Westminster Watch

by  Jon Davis 23 July 2007

Jon Davis reviews Gordon Brown's first weeks as prime minister

The long-anticipated thoughts and wishes of Gordon Brown regarding constitutional matters were delivered to the House of Commons, naturally, on 3 July. It had been planned for this to be one of the first pronouncements of the new prime minister, akin to the 1997 decision to grant operational independence to the Bank of England, but the failed terrorist attacks on London and Glasgow reprioritised it.

The Governance of Britain (green paper) is not the first document bearing that title to come from a Labour prime minister, that was from Harold Wilson in 1976 at the end of his political career. Brown’s version comes at the very beginning of his Premiership.

Yet Brown is hardly a beginner. He was by far the longest-serving Chancellor of the postwar period. This experience and vantage point is unprecedented in modern times. Anything missing or ill-prepared is not because of time pressure. (That Jack Straw, Secretary of State for Justice and Lord Chancellor, will take the proposals forward also brings a decade of Cabinet level, and specifically constitutional, experience.)

Although hints that something constitutional was in the offing emerged from the almost watertight Brown circle, the document did present some surprise both in what was there and what was not. It is a proposal-heavy piece of work that encompasses clear potential actions, suggested future moves dependent upon negotiation and other ideas which are floated almost in abstract.

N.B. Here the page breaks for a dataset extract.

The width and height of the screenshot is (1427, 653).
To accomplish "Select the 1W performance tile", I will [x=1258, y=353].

The tightening of the ministerial code alongside the strengthening of parliament’s role in holding the executive accountable was expected due to the perceived lack of due process during the Blair years. Notable amongst these proposals is the decision to make definite the need to seek parliamentary sanction when committing the armed forces to action (subject to urgent emergency needs). How this will be done is still undecided, either by making it a convention or by taking the unambiguous statutory path. The mention yet again of a final settlement for the Lords, without an explicit course, leads to the conclusion that little or nothing will happen here until after the next election.

Placing the civil service on a statutory footing — a recommendation of the Northcote-Trevelyan Report of 1854, as Brown somewhat comically pointed out in the Commons — is a highly welcome step and one which should bring greater stability to the role of Whitehall after three decades of politicisation fears. This has been a live issue in government circles for a number of years now, attracting regular media attention. It has been interesting to see just how little press coverage civil service reform has received this time. Perhaps its former celebrity was generated simply because of Tony Blair’s opposition.

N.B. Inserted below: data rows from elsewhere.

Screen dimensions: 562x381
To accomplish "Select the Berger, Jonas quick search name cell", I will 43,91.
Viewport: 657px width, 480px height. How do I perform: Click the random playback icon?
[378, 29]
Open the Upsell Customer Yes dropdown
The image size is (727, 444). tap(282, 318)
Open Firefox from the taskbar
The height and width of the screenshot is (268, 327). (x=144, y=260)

Brown’s floating of a written constitution is immensely intriguing. Is this something he truly believes in or a device to divert attention? Would it take the form of a time-consuming detailed dissection of all aspects of British governance or appears as a set of principles much like those that govern the civil service? Something as big as this necessarily requires the most profound debate leading to the widest possible acceptance and the fact that it is merely mooted is to be applauded.

The green paper contains a significant amount of detail on issues relating to local government which are unfortunately underwhelming. Much research has been undertaken regarding devolution to the countries, regions and authorities of the UK, and even on what is known as ‘double devolution’ (powers devolved to very local units such as housing trusts or individual streets), but this is notable by its absence. Perhaps this will come in time, possibly in the forthcoming Labour manifesto currently being prepared by Ed Miliband.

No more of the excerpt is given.